### [Work required]
Only one span belongs in the answer: the line holding "The height and width of the screenshot is (454, 339)." through the last line of the entries below, retyped exactly.

═══ Dataset ═══

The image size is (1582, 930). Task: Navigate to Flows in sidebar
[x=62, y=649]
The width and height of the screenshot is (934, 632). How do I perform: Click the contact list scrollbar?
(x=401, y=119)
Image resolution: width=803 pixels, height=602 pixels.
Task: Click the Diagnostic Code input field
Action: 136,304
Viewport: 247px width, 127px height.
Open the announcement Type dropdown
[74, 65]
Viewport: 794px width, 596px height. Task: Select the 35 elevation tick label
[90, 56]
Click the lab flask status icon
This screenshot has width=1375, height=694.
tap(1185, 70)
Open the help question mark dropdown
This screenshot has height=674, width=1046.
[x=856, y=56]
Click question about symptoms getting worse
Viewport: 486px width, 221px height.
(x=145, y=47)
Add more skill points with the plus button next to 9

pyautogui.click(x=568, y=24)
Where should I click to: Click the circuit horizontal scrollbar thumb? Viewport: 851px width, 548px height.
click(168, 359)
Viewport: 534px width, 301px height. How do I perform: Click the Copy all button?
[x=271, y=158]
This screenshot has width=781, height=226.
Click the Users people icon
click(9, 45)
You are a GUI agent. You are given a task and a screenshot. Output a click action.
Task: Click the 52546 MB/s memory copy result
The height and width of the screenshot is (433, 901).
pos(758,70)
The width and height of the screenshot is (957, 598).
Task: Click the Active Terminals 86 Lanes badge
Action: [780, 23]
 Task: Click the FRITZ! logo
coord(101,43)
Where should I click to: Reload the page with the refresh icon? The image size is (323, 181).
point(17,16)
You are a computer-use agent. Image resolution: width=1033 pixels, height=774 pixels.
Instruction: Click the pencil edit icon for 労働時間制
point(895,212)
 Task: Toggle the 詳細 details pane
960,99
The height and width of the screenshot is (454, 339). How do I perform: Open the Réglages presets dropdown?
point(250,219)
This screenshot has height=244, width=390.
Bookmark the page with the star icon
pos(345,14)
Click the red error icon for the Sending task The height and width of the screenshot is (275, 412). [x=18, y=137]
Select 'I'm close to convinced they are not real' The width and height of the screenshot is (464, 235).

═══

### [Answer]
The height and width of the screenshot is (454, 339). How do I perform: Open the Réglages presets dropdown?
point(250,219)
This screenshot has height=244, width=390.
Bookmark the page with the star icon
pos(345,14)
Click the red error icon for the Sending task The height and width of the screenshot is (275, 412). [x=18, y=137]
Select 'I'm close to convinced they are not real' The width and height of the screenshot is (464, 235).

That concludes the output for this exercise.